L’avenir de l’UE se joue en partie aux élections de juin 2024. La Confédération européenne des syndicats s’est résolument engagée à son congrès de Berlin de mai 2023 sur un « Manifeste pour une Europe juste, démocratique, des emplois sûrs, des salaires décents, d’excellents services publics, l’égalité pour tous et des droits forts pour les travailleurs, basés sur la négociation collective et le dialogue social ». C’est sur ce manifeste que les syndicats européens doivent s’appuyer pour les élections européennes en particulier pour combattre l’extrême droite populiste.
- 6. Un avenir incertain
Le bilan social de la Commission européenne n’est pas mauvais compte tenu des circonstances mais beaucoup de propositions en cours d’examen (telle la révision de la Directive sur les Comités d’entreprises européens) vont passer en discussion dans le nouveau Parlement européen qui sera élu en juin et avec une nouvelle Commission qui prendra place durant le deuxième semestre.
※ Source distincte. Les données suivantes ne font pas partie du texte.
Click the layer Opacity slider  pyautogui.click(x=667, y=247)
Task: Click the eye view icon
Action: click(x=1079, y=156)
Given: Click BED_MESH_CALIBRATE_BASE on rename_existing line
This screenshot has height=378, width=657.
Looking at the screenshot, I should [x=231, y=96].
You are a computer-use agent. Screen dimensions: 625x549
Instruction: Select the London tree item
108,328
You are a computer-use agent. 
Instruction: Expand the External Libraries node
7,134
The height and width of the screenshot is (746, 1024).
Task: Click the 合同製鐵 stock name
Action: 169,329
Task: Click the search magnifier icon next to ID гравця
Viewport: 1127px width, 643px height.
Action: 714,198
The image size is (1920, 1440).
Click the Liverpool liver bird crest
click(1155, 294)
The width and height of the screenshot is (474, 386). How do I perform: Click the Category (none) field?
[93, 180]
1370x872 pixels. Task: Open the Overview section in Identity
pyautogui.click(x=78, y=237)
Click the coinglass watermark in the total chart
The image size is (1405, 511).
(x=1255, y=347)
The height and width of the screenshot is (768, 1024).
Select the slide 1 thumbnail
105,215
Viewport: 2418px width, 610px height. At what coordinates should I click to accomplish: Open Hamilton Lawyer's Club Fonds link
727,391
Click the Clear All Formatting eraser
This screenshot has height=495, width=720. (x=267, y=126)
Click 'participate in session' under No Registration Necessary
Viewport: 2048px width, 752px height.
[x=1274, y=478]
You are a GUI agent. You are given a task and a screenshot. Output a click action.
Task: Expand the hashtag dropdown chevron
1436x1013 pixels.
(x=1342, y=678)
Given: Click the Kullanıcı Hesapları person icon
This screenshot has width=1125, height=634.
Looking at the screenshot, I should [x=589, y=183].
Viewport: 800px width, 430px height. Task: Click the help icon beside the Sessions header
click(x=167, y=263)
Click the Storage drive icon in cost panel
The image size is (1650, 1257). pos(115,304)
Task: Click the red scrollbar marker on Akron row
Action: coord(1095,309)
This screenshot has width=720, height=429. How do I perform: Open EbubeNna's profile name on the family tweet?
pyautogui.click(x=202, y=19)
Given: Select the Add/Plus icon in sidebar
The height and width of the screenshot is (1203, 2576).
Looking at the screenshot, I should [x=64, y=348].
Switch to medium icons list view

Ursula von der Leyen est candidate à sa succession et Nicolas Schmit est tête de liste du parti Socialistes et Démocrates, c’est-à-dire potentiel candidat à la Présidence de la Commission, mais la désignation du/de la futur(e) Président(e) dépendra du résultat des élections et de la place qu’occuperont les partis populistes et d’extrême droite. Aussi bien au Parlement européen que dans la désignation des membres de la Commission par les États membres il y aura certainement une poussée des partis populistes de la droite radicale qui va entraver les avancées sociales et l’égalité des genres qu’ils remettent d’ailleurs en question, comme l’État de droit, au niveau d’un certain nombre d’États membres. Si la Pologne a heureusement connu une évolution politique encourageante, il reste des États comme la Hongrie, la Slovaquie, l’Italie…
Le Green deal (Pacte vert) est également en difficulté avec les actions récentes du monde paysan dans plusieurs pays européens et en particulier en France.
D’un autre coté la pandémie Covid a stimulé une politique européenne de santé qui n’existait pas et la guerre en Ukraine pose le problème d’une Europe de la défense encore plus importante avec les risques de l’élection de Donald Trump aux États-Unis en novembre.